---------- EXERCISE INPUTS ----------

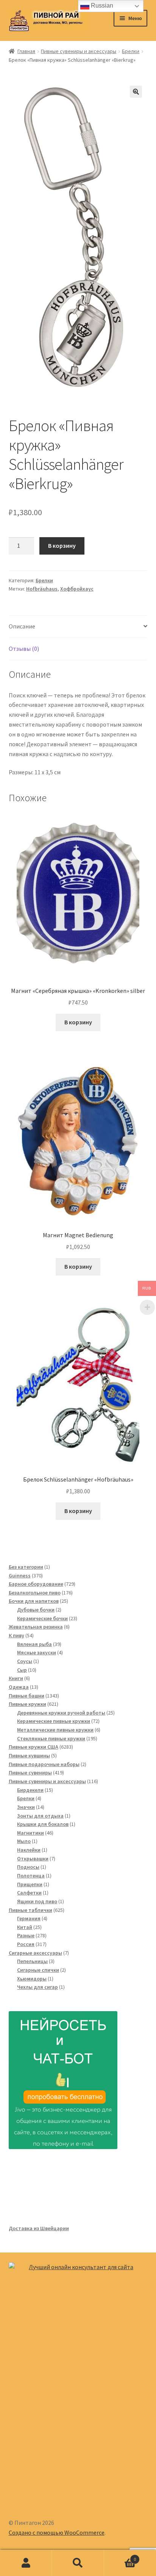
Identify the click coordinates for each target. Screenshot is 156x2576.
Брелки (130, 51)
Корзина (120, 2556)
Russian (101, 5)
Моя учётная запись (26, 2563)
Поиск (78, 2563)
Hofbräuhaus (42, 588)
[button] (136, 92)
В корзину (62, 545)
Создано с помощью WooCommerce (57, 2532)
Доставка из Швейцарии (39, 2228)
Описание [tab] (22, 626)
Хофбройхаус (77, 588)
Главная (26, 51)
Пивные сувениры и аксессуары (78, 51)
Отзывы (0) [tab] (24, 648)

----------
---------- EXERCISE INPUTS ----------

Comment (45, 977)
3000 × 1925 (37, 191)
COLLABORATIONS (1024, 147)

----------

* [TASK STATEMENT]: Reproduce exactly the entries above, limited to the lines from the one with "Identify the click" through the one with "Отзывы (0) [tab] (24, 648)", both included.

* [WRITTEN SOLUTION]:
Identify the click coordinates for each target. Screenshot is 156x2576.
Брелки (130, 51)
Корзина (120, 2556)
Russian (101, 5)
Моя учётная запись (26, 2563)
Поиск (78, 2563)
Hofbräuhaus (42, 588)
[button] (136, 92)
В корзину (62, 545)
Создано с помощью WooCommerce (57, 2532)
Доставка из Швейцарии (39, 2228)
Описание [tab] (22, 626)
Хофбройхаус (77, 588)
Главная (26, 51)
Пивные сувениры и аксессуары (78, 51)
Отзывы (0) [tab] (24, 648)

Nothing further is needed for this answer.